## Exercise brief
An exact transcript of all the records is the expected answer.

## Recorded information
######

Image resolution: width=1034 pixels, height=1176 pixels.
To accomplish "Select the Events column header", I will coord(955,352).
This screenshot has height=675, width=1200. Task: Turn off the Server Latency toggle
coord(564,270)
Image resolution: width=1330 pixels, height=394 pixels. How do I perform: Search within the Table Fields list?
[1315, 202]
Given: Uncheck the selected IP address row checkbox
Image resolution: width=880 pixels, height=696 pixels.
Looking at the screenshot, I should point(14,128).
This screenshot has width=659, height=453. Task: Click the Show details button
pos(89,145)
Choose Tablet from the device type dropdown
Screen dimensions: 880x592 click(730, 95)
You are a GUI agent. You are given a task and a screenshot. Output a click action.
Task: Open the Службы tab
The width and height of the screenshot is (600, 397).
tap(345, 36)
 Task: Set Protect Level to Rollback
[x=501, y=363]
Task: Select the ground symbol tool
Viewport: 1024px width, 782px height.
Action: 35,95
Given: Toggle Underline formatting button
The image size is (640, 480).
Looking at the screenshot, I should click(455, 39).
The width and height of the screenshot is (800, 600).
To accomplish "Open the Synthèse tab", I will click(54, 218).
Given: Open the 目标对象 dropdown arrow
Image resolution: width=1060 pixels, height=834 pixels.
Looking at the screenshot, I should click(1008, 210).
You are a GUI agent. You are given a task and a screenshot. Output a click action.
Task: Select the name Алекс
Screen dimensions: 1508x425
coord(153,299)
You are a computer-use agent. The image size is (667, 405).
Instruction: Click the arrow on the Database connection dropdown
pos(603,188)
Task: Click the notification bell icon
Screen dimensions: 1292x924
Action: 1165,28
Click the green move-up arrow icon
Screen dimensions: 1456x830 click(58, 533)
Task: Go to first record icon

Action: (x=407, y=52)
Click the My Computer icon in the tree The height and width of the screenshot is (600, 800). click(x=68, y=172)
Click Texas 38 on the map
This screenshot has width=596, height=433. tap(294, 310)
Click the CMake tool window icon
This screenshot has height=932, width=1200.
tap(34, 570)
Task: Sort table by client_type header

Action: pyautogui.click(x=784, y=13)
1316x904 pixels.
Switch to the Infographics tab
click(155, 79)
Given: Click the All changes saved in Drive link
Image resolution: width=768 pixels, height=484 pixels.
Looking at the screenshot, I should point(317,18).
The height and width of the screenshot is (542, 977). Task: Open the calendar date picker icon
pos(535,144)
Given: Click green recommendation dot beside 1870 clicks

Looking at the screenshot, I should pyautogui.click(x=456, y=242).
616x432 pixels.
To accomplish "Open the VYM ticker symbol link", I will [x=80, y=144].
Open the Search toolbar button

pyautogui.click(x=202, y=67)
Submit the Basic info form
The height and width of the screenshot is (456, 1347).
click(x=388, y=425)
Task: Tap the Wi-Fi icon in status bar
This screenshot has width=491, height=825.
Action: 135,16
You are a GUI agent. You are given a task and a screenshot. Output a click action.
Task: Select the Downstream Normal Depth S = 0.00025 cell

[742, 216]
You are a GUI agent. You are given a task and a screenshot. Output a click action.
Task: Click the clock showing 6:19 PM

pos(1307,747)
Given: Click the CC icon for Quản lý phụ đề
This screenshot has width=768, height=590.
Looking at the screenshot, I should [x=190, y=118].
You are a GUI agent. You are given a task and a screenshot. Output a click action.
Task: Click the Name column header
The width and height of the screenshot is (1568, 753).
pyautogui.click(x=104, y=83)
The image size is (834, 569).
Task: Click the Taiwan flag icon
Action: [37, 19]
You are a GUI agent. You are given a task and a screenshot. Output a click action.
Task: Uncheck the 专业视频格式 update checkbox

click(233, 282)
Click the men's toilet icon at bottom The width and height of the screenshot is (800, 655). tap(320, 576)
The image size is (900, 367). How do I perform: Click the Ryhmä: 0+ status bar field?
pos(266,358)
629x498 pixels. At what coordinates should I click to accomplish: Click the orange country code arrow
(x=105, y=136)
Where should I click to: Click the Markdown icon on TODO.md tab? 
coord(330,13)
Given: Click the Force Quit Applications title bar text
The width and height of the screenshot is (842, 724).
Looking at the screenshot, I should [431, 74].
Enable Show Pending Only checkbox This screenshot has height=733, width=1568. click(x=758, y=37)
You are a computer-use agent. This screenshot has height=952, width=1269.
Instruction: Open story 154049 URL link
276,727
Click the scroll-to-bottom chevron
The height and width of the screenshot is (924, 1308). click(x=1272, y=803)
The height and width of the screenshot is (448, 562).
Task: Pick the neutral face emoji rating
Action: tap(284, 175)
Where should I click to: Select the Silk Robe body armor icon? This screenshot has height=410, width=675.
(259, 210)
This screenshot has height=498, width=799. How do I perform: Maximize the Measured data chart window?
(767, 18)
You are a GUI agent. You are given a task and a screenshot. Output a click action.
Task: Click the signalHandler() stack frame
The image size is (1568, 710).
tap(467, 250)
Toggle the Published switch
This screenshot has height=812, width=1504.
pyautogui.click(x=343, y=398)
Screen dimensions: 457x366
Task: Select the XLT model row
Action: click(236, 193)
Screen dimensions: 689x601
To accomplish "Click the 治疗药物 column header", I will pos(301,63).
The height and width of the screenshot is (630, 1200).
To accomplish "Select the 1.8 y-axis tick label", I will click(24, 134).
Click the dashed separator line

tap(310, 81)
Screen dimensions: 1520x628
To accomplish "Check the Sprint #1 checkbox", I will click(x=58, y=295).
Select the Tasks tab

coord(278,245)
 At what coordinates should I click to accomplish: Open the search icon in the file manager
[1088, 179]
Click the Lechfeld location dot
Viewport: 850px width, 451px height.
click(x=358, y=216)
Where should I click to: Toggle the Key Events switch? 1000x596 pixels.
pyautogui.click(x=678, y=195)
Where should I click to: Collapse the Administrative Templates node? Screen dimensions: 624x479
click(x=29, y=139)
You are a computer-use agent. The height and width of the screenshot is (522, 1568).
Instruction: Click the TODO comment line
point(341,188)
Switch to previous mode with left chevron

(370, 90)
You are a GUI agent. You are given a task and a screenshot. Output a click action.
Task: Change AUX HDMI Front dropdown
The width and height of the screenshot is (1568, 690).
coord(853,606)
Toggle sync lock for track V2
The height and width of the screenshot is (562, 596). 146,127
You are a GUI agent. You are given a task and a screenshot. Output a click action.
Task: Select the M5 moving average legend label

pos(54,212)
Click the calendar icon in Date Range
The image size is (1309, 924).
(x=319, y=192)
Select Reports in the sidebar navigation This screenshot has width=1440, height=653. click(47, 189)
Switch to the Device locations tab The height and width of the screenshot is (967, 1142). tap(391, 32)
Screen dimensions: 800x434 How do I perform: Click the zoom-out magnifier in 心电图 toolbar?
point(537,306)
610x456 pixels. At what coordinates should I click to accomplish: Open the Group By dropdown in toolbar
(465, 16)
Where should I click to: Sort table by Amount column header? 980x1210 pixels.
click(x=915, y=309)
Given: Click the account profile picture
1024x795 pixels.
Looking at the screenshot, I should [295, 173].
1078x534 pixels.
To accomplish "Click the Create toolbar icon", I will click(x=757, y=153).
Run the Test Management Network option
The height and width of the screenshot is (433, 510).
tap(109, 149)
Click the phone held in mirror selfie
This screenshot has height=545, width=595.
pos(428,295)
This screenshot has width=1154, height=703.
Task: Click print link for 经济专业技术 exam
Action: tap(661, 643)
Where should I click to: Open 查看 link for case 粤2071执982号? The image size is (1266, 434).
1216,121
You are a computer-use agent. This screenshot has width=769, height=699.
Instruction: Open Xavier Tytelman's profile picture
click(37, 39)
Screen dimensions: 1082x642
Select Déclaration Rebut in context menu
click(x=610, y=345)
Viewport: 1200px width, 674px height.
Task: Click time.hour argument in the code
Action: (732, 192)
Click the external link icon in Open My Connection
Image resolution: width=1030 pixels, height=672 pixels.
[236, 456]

######

## Task output
Image resolution: width=1034 pixels, height=1176 pixels.
To accomplish "Select the Events column header", I will coord(955,352).
This screenshot has height=675, width=1200. Task: Turn off the Server Latency toggle
coord(564,270)
Image resolution: width=1330 pixels, height=394 pixels. How do I perform: Search within the Table Fields list?
[1315, 202]
Given: Uncheck the selected IP address row checkbox
Image resolution: width=880 pixels, height=696 pixels.
Looking at the screenshot, I should point(14,128).
This screenshot has width=659, height=453. Task: Click the Show details button
pos(89,145)
Choose Tablet from the device type dropdown
Screen dimensions: 880x592 click(730, 95)
You are a GUI agent. You are given a task and a screenshot. Output a click action.
Task: Open the Службы tab
The width and height of the screenshot is (600, 397).
tap(345, 36)
 Task: Set Protect Level to Rollback
[x=501, y=363]
Task: Select the ground symbol tool
Viewport: 1024px width, 782px height.
Action: 35,95
Given: Toggle Underline formatting button
The image size is (640, 480).
Looking at the screenshot, I should click(455, 39).
The width and height of the screenshot is (800, 600).
To accomplish "Open the Synthèse tab", I will click(54, 218).
Given: Open the 目标对象 dropdown arrow
Image resolution: width=1060 pixels, height=834 pixels.
Looking at the screenshot, I should click(1008, 210).
You are a GUI agent. You are given a task and a screenshot. Output a click action.
Task: Select the name Алекс
Screen dimensions: 1508x425
coord(153,299)
You are a computer-use agent. The image size is (667, 405).
Instruction: Click the arrow on the Database connection dropdown
pos(603,188)
Task: Click the notification bell icon
Screen dimensions: 1292x924
Action: 1165,28
Click the green move-up arrow icon
Screen dimensions: 1456x830 click(58, 533)
Task: Go to first record icon

Action: (x=407, y=52)
Click the My Computer icon in the tree The height and width of the screenshot is (600, 800). click(x=68, y=172)
Click Texas 38 on the map
This screenshot has width=596, height=433. tap(294, 310)
Click the CMake tool window icon
This screenshot has height=932, width=1200.
tap(34, 570)
Task: Sort table by client_type header

Action: pyautogui.click(x=784, y=13)
1316x904 pixels.
Switch to the Infographics tab
click(155, 79)
Given: Click the All changes saved in Drive link
Image resolution: width=768 pixels, height=484 pixels.
Looking at the screenshot, I should point(317,18).
The height and width of the screenshot is (542, 977). Task: Open the calendar date picker icon
pos(535,144)
Given: Click green recommendation dot beside 1870 clicks

Looking at the screenshot, I should pyautogui.click(x=456, y=242).
616x432 pixels.
To accomplish "Open the VYM ticker symbol link", I will [x=80, y=144].
Open the Search toolbar button

pyautogui.click(x=202, y=67)
Submit the Basic info form
The height and width of the screenshot is (456, 1347).
click(x=388, y=425)
Task: Tap the Wi-Fi icon in status bar
This screenshot has width=491, height=825.
Action: 135,16
You are a GUI agent. You are given a task and a screenshot. Output a click action.
Task: Select the Downstream Normal Depth S = 0.00025 cell

[742, 216]
You are a GUI agent. You are given a task and a screenshot. Output a click action.
Task: Click the clock showing 6:19 PM

pos(1307,747)
Given: Click the CC icon for Quản lý phụ đề
This screenshot has width=768, height=590.
Looking at the screenshot, I should [x=190, y=118].
You are a GUI agent. You are given a task and a screenshot. Output a click action.
Task: Click the Name column header
The width and height of the screenshot is (1568, 753).
pyautogui.click(x=104, y=83)
The image size is (834, 569).
Task: Click the Taiwan flag icon
Action: [37, 19]
You are a GUI agent. You are given a task and a screenshot. Output a click action.
Task: Uncheck the 专业视频格式 update checkbox

click(233, 282)
Click the men's toilet icon at bottom The width and height of the screenshot is (800, 655). tap(320, 576)
The image size is (900, 367). How do I perform: Click the Ryhmä: 0+ status bar field?
pos(266,358)
629x498 pixels. At what coordinates should I click to accomplish: Click the orange country code arrow
(x=105, y=136)
Where should I click to: Click the Markdown icon on TODO.md tab? 
coord(330,13)
Given: Click the Force Quit Applications title bar text
The width and height of the screenshot is (842, 724).
Looking at the screenshot, I should [431, 74].
Enable Show Pending Only checkbox This screenshot has height=733, width=1568. click(x=758, y=37)
You are a computer-use agent. This screenshot has height=952, width=1269.
Instruction: Open story 154049 URL link
276,727
Click the scroll-to-bottom chevron
The height and width of the screenshot is (924, 1308). click(x=1272, y=803)
The height and width of the screenshot is (448, 562).
Task: Pick the neutral face emoji rating
Action: tap(284, 175)
Where should I click to: Select the Silk Robe body armor icon? This screenshot has height=410, width=675.
(259, 210)
This screenshot has height=498, width=799. How do I perform: Maximize the Measured data chart window?
(767, 18)
You are a GUI agent. You are given a task and a screenshot. Output a click action.
Task: Click the signalHandler() stack frame
The image size is (1568, 710).
tap(467, 250)
Toggle the Published switch
This screenshot has height=812, width=1504.
pyautogui.click(x=343, y=398)
Screen dimensions: 457x366
Task: Select the XLT model row
Action: click(236, 193)
Screen dimensions: 689x601
To accomplish "Click the 治疗药物 column header", I will pos(301,63).
The height and width of the screenshot is (630, 1200).
To accomplish "Select the 1.8 y-axis tick label", I will click(24, 134).
Click the dashed separator line

tap(310, 81)
Screen dimensions: 1520x628
To accomplish "Check the Sprint #1 checkbox", I will click(x=58, y=295).
Select the Tasks tab

coord(278,245)
 At what coordinates should I click to accomplish: Open the search icon in the file manager
[1088, 179]
Click the Lechfeld location dot
Viewport: 850px width, 451px height.
click(x=358, y=216)
Where should I click to: Toggle the Key Events switch? 1000x596 pixels.
pyautogui.click(x=678, y=195)
Where should I click to: Collapse the Administrative Templates node? Screen dimensions: 624x479
click(x=29, y=139)
You are a computer-use agent. The height and width of the screenshot is (522, 1568).
Instruction: Click the TODO comment line
point(341,188)
Switch to previous mode with left chevron

(370, 90)
You are a GUI agent. You are given a task and a screenshot. Output a click action.
Task: Change AUX HDMI Front dropdown
The width and height of the screenshot is (1568, 690).
coord(853,606)
Toggle sync lock for track V2
The height and width of the screenshot is (562, 596). 146,127
You are a GUI agent. You are given a task and a screenshot. Output a click action.
Task: Select the M5 moving average legend label

pos(54,212)
Click the calendar icon in Date Range
The image size is (1309, 924).
(x=319, y=192)
Select Reports in the sidebar navigation This screenshot has width=1440, height=653. click(47, 189)
Switch to the Device locations tab The height and width of the screenshot is (967, 1142). tap(391, 32)
Screen dimensions: 800x434 How do I perform: Click the zoom-out magnifier in 心电图 toolbar?
point(537,306)
610x456 pixels. At what coordinates should I click to accomplish: Open the Group By dropdown in toolbar
(465, 16)
Where should I click to: Sort table by Amount column header? 980x1210 pixels.
click(x=915, y=309)
Given: Click the account profile picture
1024x795 pixels.
Looking at the screenshot, I should [295, 173].
1078x534 pixels.
To accomplish "Click the Create toolbar icon", I will click(x=757, y=153).
Run the Test Management Network option
The height and width of the screenshot is (433, 510).
tap(109, 149)
Click the phone held in mirror selfie
This screenshot has height=545, width=595.
pos(428,295)
This screenshot has width=1154, height=703.
Task: Click print link for 经济专业技术 exam
Action: tap(661, 643)
Where should I click to: Open 查看 link for case 粤2071执982号? The image size is (1266, 434).
1216,121
You are a computer-use agent. This screenshot has width=769, height=699.
Instruction: Open Xavier Tytelman's profile picture
click(37, 39)
Screen dimensions: 1082x642
Select Déclaration Rebut in context menu
click(x=610, y=345)
Viewport: 1200px width, 674px height.
Task: Click time.hour argument in the code
Action: (732, 192)
Click the external link icon in Open My Connection
Image resolution: width=1030 pixels, height=672 pixels.
[236, 456]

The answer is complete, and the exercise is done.